*WHAT YOU HAVE TO DO*
Drop the pictures and extract exactly the lines from the one that contains "This screenshot has height=124, width=204." through the end of the material.
-*-
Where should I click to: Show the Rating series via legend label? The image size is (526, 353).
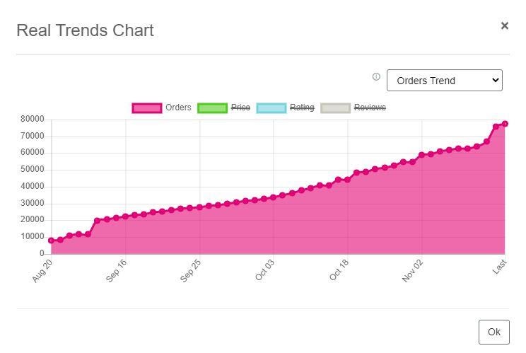[302, 108]
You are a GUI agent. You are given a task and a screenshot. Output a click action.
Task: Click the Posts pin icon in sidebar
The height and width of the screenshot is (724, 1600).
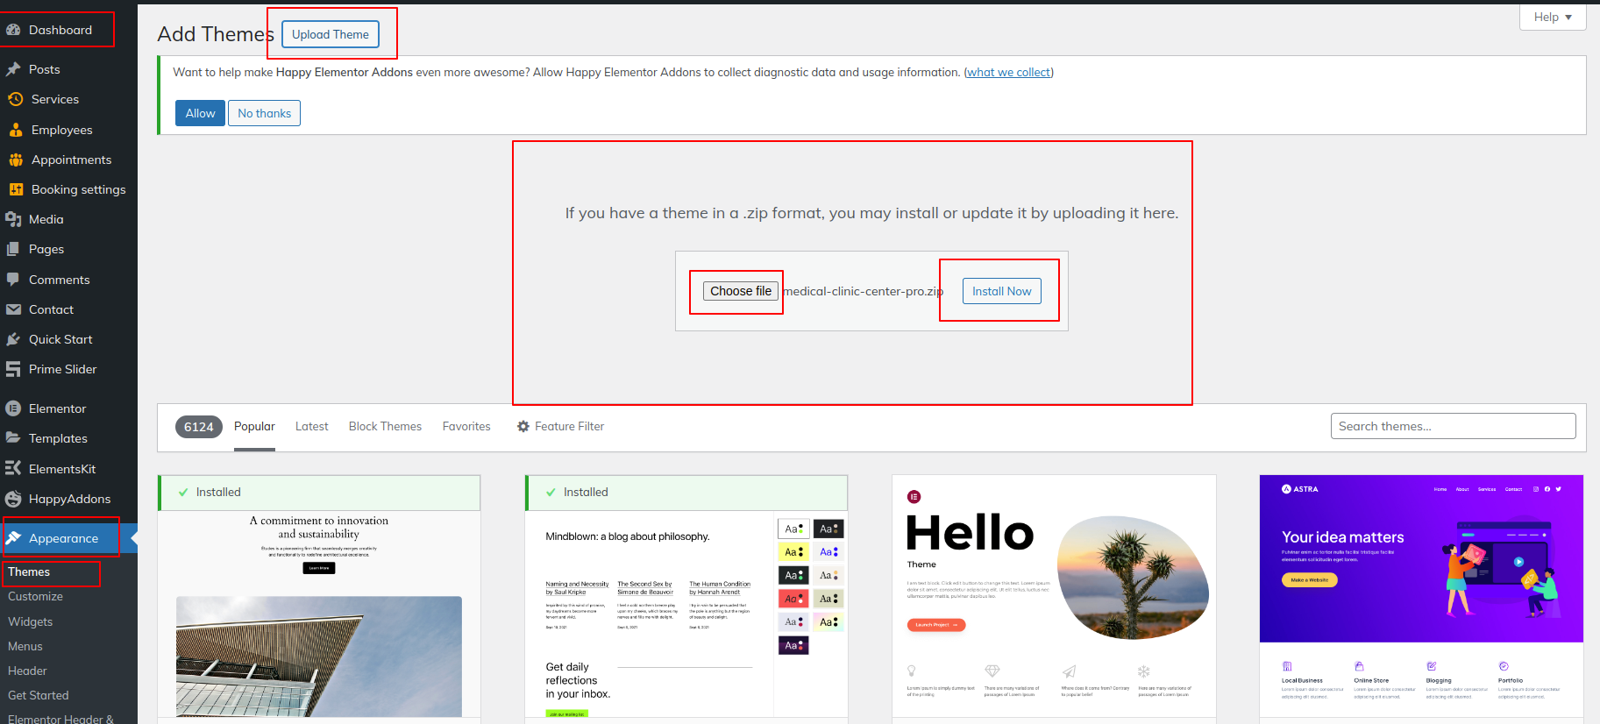13,69
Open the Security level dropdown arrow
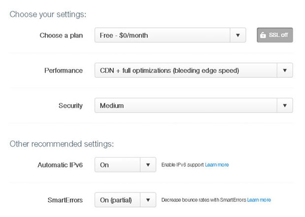This screenshot has width=305, height=217. [x=285, y=105]
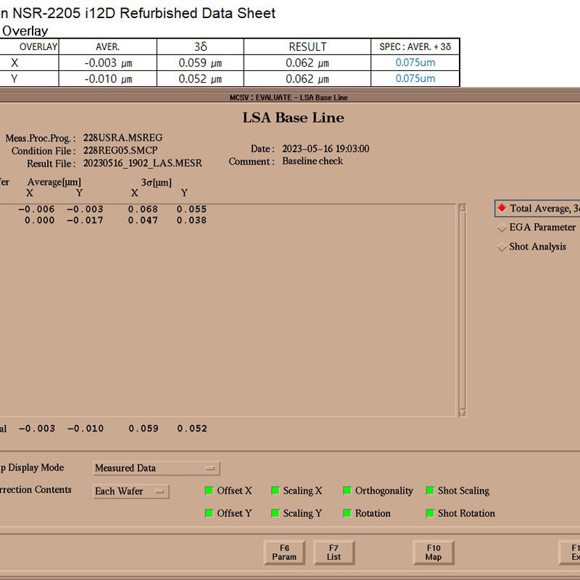Disable the Scaling X correction
The image size is (580, 580).
(276, 491)
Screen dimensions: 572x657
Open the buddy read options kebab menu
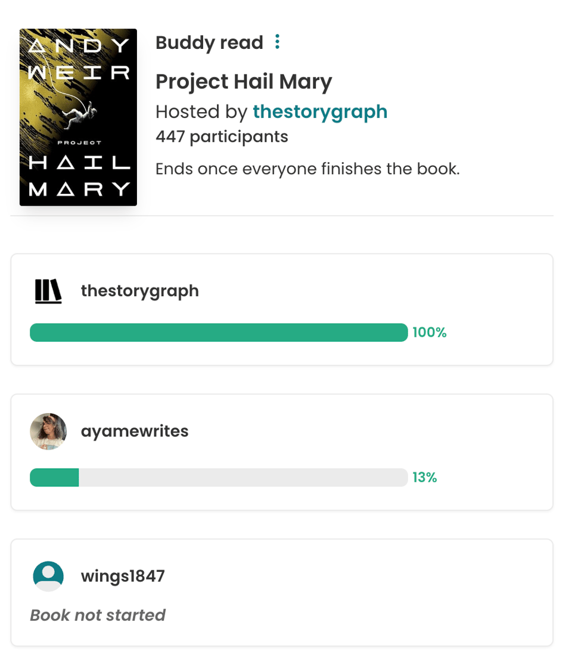point(277,42)
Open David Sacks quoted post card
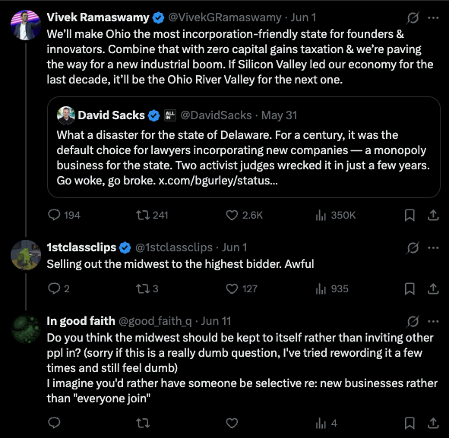Image resolution: width=449 pixels, height=438 pixels. click(243, 147)
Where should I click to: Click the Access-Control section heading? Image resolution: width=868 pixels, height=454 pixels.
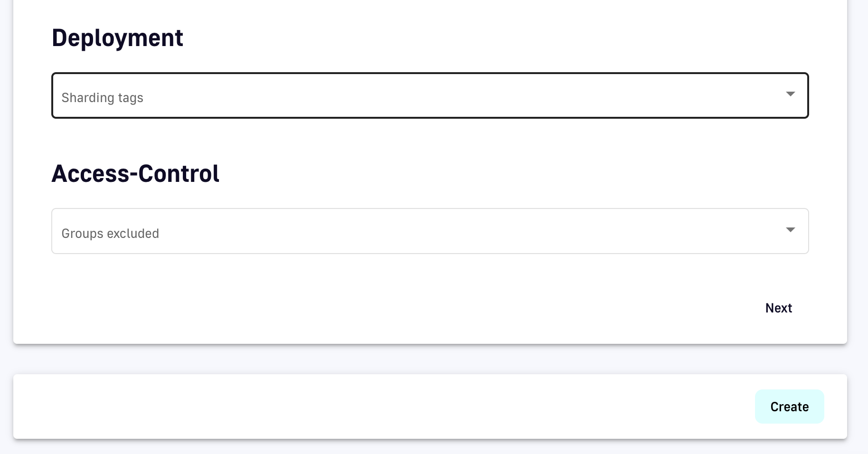[x=135, y=174]
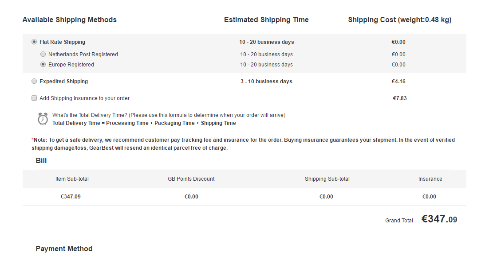
Task: Click the Total Delivery Time formula text
Action: coord(144,123)
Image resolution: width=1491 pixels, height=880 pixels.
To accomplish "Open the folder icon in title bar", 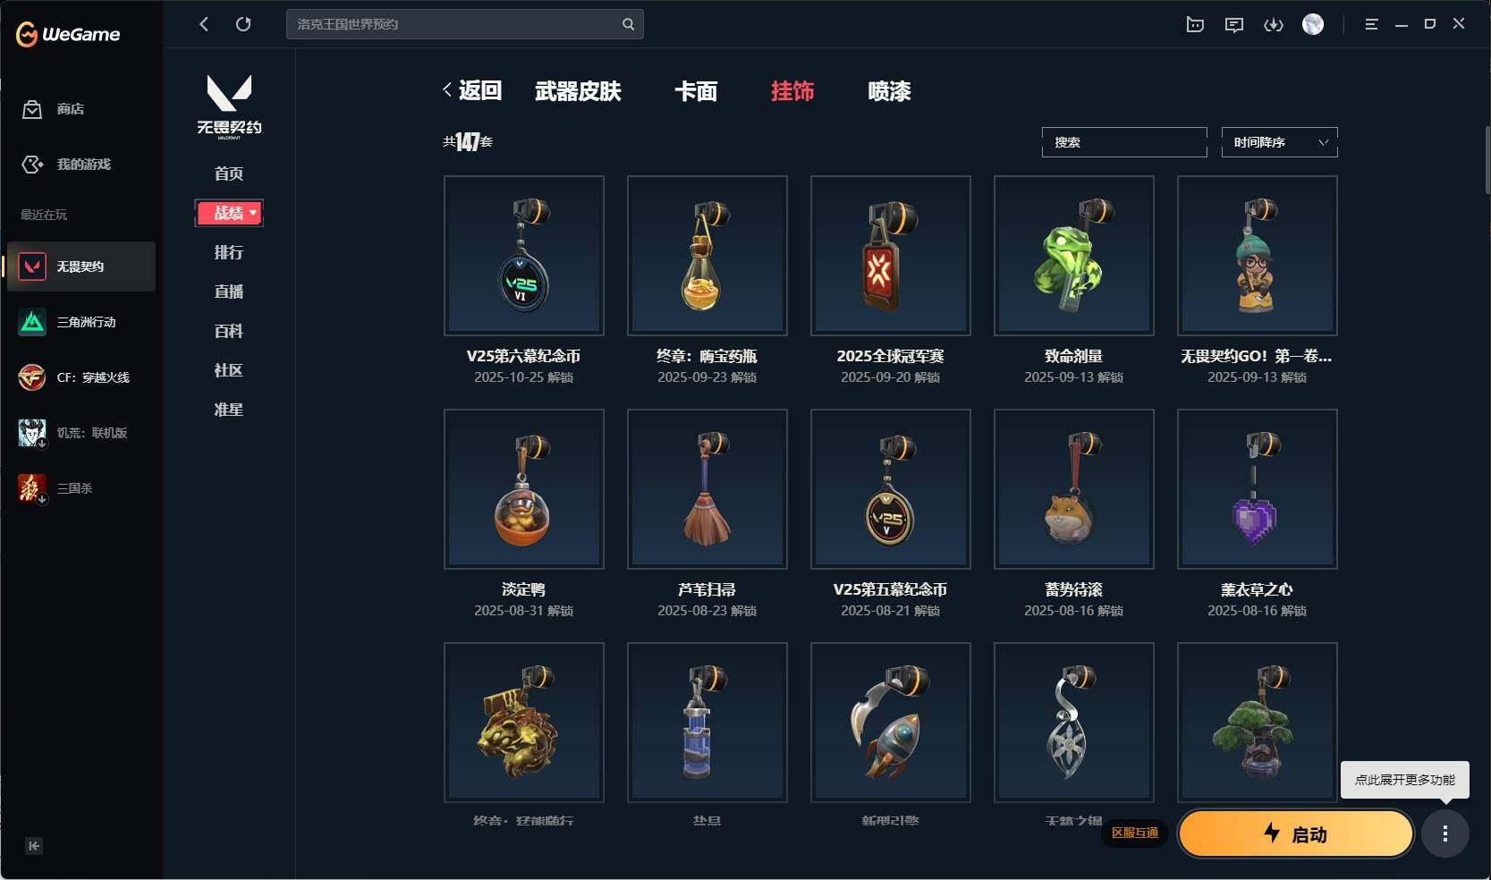I will (x=1195, y=24).
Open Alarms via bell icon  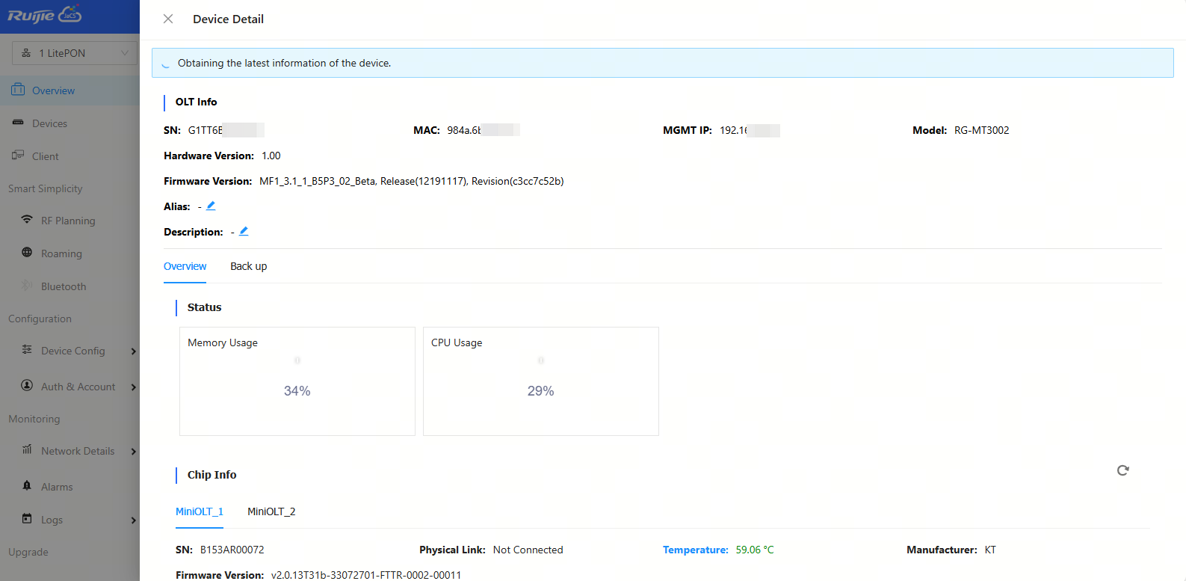tap(27, 486)
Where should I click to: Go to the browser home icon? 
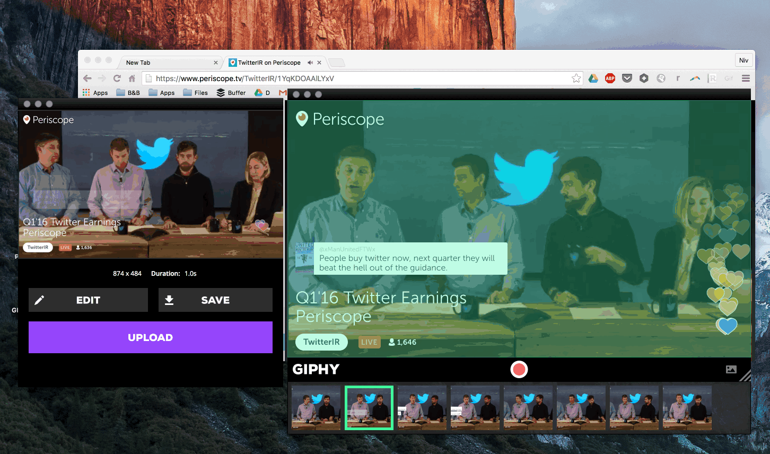coord(132,78)
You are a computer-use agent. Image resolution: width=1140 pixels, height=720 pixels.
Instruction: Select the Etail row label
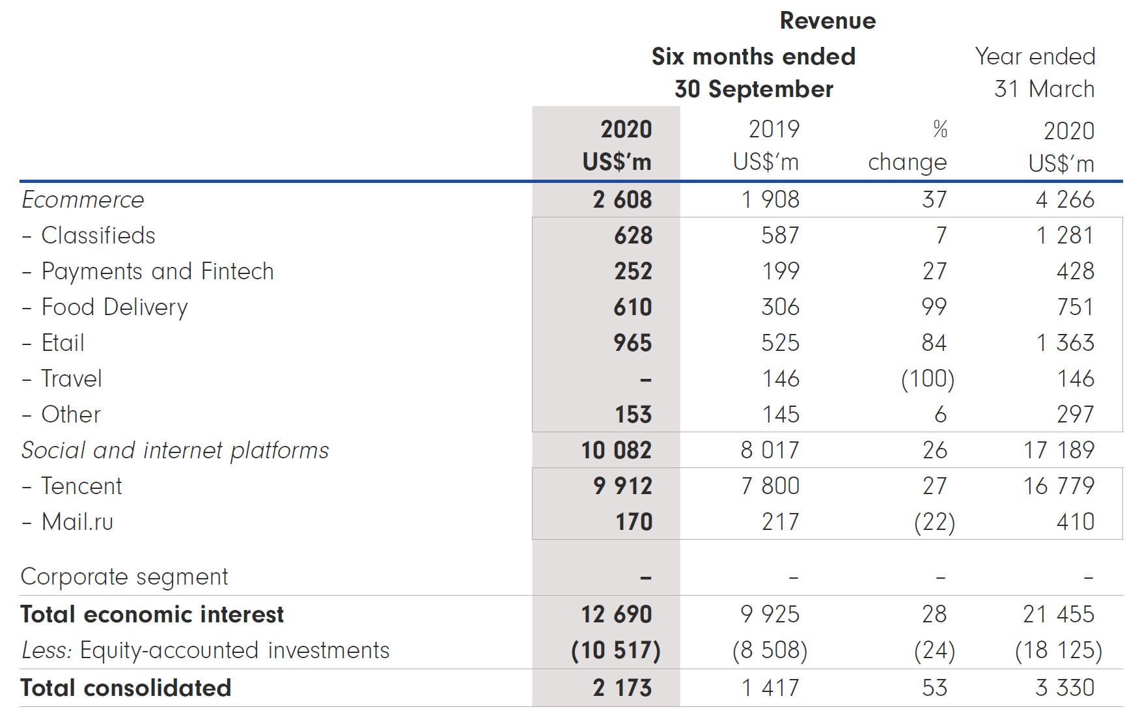coord(63,343)
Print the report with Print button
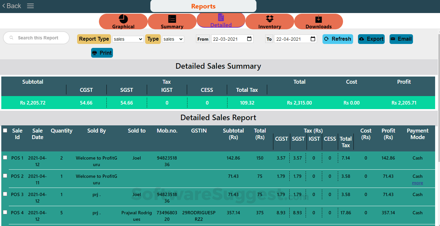Viewport: 440px width, 226px height. click(102, 53)
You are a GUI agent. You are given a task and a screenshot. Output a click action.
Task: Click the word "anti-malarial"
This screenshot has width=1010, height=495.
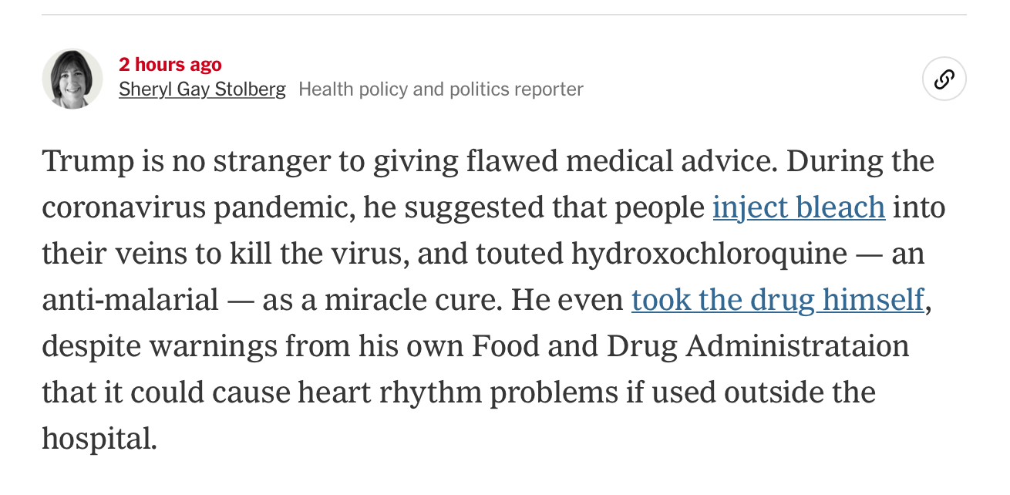pos(130,300)
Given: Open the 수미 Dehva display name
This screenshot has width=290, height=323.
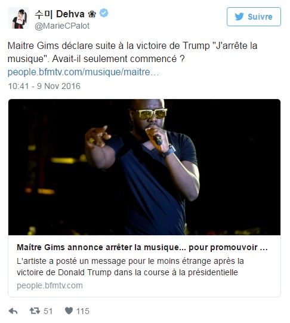Looking at the screenshot, I should [x=60, y=14].
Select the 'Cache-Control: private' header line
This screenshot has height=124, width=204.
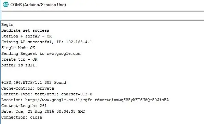28,88
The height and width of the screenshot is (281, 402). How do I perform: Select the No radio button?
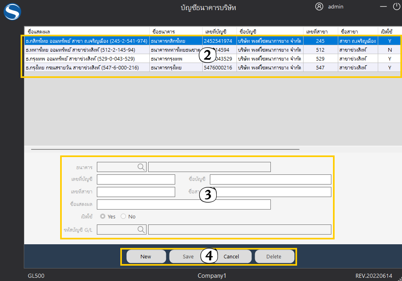click(124, 216)
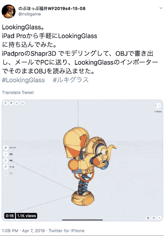This screenshot has height=236, width=164.
Task: Click the import icon in Shapr3D top toolbar
Action: [17, 103]
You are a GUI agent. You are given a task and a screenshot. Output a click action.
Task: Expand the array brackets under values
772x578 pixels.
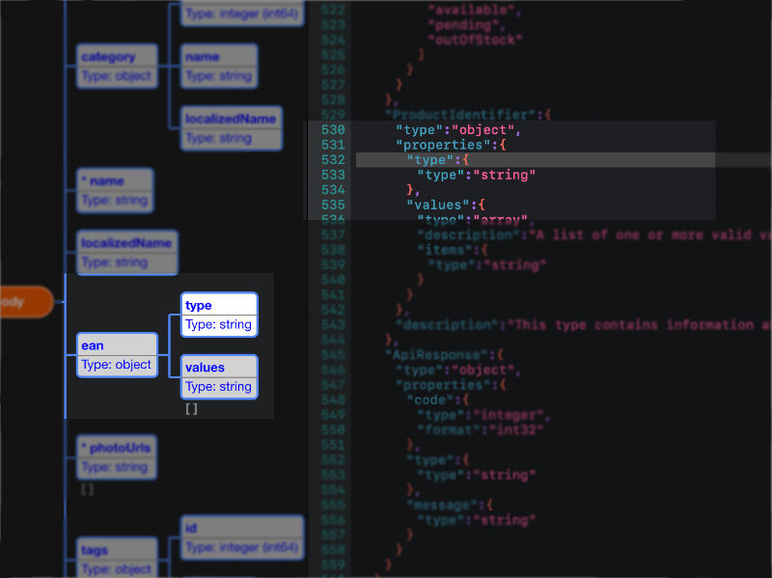click(191, 407)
-*-
*EXERCISE OUTPUT*
This screenshot has height=124, width=204.
28,88
The height and width of the screenshot is (281, 402). How do I perform: Select the No radio button?
click(124, 216)
This screenshot has height=236, width=164.
Task: Click the import icon in Shapr3D top toolbar
Action: [17, 103]
You are a GUI agent. You are given a task and a screenshot. Output a click action.
Task: Expand the array brackets under values
772x578 pixels.
click(191, 407)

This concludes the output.